Mitigate Stress

April is Stress Awareness Month. Here’s how to cope

By Deborah Jeanne Sergeant

Stress isn’t only the hair-tearing day of unexpected cancelations, breakdowns and missed connections.

Stress can also come from perfectly happy causes, like a job promotion, new baby or retirement.

Any change can provoke stress. Life is never stress-free and we wouldn’t want it to be. But we can reduce unwanted and unnecessary stress.

“Some researchers define stress as events that are unpredictable, uncontrollable and dangerous or costly,” said Rich O’Neill, Ph.D., a fellow of the Academy of Clinical Psychology, psychologist and professor at Upstate Medical University. “One way to lessen stress is to reduce the amount of unpredictable, uncontrollable and dangerous or costly events in our lives. Planning so that things are not coming at us willy-nilly that might be very potentially costly to us and people around us. If you plan, in a way you’re thinking of how your resources can deal with the challenges of any particular situation and either get the resources you need in advance or get more resources from someplace else or have other people help you with the task.”

Making a plan can prevent the anxiety related to supposing what could happen. Even if the worst happens, you’re ready. O’Neill also believes that it is important to find out the worst-case scenario. Perhaps that’s not even as bad as you think.

O’Neill said that many people find that mindfulness helps. It works by paying attention to your breathing and sensory input and not judging thoughts that pop up. Spending 10 to 20 minutes regularly practicing mindfulness can decrease harmful stress levels.

Julienne Capria, psychiatrist with Oswego Health, advises improving emotional stress levels by maintaining healthy relationships.

“Are we surrounding ourselves with emotionally stable people or spending too much time with people who are toxic to be around?” she asked. “Also, look at the spiritual causes of stress. Not everyone is a religious persuasion but are we taking time to be mindful, spend time in nature and not focusing on current problems.”

Taking care of basic physical needs can also help the mind and body better tolerate stress. Capria said that different types of stress can affect “the body, mind and spirit.”

Neglecting any one of these areas can compound mental and emotional stress.

Capria said that breathing correctly can help mitigate stress. Try to breathe slowly in through your nose and exhale through your mouth, pausing between breaths.

Apps can help you learn correct breathing and other ways to mitigate stress.

Kimberly Fortin, licensed clinical social worker in private practice in Weedsport, likes calm, but searching “’breathing for stress relief’ will bring up a ton of free resources,” she said.

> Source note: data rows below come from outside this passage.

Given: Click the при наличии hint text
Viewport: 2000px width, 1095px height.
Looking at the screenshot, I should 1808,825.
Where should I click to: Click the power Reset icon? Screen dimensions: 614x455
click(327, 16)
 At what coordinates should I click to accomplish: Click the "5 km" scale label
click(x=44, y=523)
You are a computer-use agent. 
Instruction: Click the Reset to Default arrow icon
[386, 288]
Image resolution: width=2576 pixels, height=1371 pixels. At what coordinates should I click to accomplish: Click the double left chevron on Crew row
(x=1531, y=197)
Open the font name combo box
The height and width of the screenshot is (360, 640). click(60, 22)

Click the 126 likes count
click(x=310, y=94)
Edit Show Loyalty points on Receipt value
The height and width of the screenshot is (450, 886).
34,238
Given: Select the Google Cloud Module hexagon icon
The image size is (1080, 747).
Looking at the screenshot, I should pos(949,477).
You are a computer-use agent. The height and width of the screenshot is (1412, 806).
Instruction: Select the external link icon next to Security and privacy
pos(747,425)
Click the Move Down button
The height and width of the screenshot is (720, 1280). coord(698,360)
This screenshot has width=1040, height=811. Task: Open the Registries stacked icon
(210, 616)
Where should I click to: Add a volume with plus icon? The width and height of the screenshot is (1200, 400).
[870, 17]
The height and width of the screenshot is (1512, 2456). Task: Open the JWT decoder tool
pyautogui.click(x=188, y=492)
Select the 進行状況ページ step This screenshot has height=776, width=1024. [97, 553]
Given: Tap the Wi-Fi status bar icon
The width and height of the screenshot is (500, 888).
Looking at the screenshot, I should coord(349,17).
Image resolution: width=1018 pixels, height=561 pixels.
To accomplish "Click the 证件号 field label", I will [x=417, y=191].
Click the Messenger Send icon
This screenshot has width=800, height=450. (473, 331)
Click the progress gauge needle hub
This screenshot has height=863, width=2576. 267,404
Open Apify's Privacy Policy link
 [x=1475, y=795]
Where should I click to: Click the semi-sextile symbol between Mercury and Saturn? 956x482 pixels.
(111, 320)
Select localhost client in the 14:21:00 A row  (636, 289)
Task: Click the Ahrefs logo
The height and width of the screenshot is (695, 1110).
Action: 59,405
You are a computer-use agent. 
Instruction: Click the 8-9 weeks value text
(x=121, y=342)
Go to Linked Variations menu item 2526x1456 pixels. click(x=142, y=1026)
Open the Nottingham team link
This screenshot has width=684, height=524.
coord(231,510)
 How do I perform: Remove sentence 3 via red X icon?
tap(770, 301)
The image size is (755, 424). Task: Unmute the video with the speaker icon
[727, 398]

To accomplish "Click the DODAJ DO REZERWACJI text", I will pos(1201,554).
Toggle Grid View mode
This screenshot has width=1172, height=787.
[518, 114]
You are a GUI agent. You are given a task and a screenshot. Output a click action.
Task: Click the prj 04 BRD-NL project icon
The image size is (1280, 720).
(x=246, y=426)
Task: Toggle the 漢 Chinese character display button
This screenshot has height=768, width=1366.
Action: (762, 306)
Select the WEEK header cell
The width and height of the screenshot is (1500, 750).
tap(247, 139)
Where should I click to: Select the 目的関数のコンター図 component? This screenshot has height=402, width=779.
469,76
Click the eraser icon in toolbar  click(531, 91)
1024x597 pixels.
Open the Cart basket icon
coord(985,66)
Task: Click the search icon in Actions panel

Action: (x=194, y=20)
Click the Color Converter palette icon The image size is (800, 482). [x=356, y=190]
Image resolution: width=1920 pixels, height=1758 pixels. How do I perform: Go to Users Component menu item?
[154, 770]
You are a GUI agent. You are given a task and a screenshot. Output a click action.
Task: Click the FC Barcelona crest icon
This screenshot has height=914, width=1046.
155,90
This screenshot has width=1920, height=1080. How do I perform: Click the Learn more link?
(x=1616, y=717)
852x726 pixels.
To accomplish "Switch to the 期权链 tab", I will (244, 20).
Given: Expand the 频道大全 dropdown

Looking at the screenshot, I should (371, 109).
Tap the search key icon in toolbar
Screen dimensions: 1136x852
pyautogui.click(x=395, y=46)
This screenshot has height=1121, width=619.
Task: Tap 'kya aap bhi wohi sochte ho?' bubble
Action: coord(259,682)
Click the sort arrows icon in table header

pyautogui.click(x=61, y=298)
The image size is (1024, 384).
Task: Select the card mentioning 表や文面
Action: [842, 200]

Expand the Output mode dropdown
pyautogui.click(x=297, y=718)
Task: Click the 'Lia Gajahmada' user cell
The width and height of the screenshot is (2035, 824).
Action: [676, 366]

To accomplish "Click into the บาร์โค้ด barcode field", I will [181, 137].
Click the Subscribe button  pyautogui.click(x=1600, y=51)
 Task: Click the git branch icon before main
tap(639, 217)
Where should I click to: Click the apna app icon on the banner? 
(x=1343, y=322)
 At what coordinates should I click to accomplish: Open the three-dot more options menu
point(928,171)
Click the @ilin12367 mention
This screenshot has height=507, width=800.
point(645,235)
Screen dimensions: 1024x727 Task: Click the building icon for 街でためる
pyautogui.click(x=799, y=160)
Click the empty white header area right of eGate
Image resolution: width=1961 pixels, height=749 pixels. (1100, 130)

Fortin noted that taking care of physical health can help mitigate the effects of stress.

“Make sure you get a good night’s sleep, eat well, drink water, get sunshine and fresh air,” she said. “Time in nature is an automatic de-stressor. Anywhere in nature is automatically able to bring your stress down. Our bodies are wired for that.”

Most people need around seven to eight hours of rest every night. Maintaining a regular sleep schedule and a restful place to sleep can help establish a good wake-sleep cycle and beneficial slumber. In general, most people need to drink half their body’s weight in ounces of water per day (a 150-pound adult would drink 75 ounces of water).

A balanced diet should include plenty of whole produce, lean sources of protein, healthful fats, whole grains and plenty of hydration. Try to reduce consumption of processed foods and simple sugars and simple starches.

The World Health Organization recommends a minimum of 150 minutes of moderate intensity physical exercise throughout the week for supporting good health. This should include aerobic exercise and resistance exercise.

During the pandemic, Fortin began meeting with a friend weekly. The two liked their chats so much that they continue to connect each week.

“Having a support system is good during stressful times,” Fortin said.

In addition to scheduling time with a trusted friend, treat yourself to time for pleasure reading for a few minutes each day, book a massage therapy session and plan to take a long bath or shower, for example.